The Vietnam Friendship Medal is a title of honor awarded by the Government of Vietnam to foreigners who have worked in Vietnam for a certain period, and made contributions to the cause of the construction and defense of Vietnam.

== Design ==
Decree No. 50/2006/ND-CP dated May 19, 2006 stipulates the specifications of the Friendship Medal as follows:

Article 19. “Friendship Medal”
"Red flag woven pentagonal Rayon silk medal band with two gold lines, 3 micron thick Nico-alloy plated red copper; Dimensions 38mm x 27mm x 40mm."

The medal body is a yellow circle with a diameter of 37mm, inside is a stylized gold pentangle, in the centre are two hands shaking hands in front of a globe, above are the words "Friendship Medal" (red), below is the word "Vietnam" (yellow) placed on the historical wheel and two branches on both sides, material of 3 micron thick Nico-alloy gold-plated red copper.

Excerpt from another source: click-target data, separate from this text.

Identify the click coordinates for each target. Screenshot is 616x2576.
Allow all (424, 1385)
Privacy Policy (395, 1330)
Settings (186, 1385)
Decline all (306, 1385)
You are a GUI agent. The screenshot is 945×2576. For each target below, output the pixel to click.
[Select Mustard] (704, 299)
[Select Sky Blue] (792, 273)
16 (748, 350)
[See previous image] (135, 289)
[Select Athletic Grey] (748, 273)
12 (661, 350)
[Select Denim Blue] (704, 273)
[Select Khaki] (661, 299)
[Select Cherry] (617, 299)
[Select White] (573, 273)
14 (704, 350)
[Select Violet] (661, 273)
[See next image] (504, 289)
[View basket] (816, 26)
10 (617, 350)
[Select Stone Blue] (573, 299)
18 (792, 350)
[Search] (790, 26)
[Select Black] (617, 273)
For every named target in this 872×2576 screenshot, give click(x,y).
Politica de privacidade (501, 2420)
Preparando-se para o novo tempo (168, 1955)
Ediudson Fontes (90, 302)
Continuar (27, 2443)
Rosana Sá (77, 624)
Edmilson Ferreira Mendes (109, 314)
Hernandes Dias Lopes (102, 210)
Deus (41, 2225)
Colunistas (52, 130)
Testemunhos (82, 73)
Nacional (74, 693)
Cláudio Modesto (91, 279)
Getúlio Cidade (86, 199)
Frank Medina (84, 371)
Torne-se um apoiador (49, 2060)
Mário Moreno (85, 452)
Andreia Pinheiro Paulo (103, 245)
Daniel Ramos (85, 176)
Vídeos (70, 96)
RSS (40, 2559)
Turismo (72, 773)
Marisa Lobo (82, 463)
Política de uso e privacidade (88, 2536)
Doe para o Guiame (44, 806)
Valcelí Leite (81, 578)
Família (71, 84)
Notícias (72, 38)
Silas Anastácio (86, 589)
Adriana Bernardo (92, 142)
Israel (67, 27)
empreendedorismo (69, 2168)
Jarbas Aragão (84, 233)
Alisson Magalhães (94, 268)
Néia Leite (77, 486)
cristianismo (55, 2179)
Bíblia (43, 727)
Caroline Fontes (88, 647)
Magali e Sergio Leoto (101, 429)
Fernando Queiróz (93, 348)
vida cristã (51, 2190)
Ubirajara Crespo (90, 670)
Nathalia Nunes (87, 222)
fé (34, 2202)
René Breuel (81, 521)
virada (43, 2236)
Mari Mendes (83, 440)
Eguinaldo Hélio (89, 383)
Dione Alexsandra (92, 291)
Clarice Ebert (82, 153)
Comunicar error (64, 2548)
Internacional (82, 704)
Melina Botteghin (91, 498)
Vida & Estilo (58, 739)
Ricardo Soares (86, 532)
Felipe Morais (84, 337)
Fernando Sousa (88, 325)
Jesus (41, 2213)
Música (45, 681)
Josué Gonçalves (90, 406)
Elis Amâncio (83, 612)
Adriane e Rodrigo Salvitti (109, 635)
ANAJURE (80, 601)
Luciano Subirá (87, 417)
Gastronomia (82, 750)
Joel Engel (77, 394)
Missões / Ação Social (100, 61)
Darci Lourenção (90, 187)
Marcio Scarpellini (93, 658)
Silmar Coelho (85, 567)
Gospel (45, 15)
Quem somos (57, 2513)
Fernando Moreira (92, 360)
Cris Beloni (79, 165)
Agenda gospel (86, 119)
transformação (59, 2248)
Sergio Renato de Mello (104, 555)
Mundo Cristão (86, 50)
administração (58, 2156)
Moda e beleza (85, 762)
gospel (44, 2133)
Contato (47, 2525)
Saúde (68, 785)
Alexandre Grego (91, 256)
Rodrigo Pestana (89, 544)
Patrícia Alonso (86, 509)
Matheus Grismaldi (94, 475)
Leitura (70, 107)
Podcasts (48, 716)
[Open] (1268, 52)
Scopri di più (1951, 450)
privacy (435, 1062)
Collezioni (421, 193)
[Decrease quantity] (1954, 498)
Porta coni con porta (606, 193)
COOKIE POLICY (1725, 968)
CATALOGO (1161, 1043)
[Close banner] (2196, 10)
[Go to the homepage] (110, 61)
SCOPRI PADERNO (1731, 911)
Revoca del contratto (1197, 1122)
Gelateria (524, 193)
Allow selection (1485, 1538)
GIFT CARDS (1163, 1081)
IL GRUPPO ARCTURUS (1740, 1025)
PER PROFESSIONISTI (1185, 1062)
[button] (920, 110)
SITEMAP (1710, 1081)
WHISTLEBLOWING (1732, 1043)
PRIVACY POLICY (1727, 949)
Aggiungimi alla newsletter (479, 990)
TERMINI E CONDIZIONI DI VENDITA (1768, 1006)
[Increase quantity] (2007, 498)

The obverse features the National Emblem of the Socialist Republic of Vietnam surrounding the Flag of Vietnam.

==Recipients==
In 2013 Nancy Napier was given the award for leading training. She began work in 1994 at National Economic University. In 2015 Edward Danielraj Selvanayagam received the award from the Vietnamese President for the work of World Vision International in reducing poverty in the country. In 2019 Susan Hammond of the War Legacies Project received the award.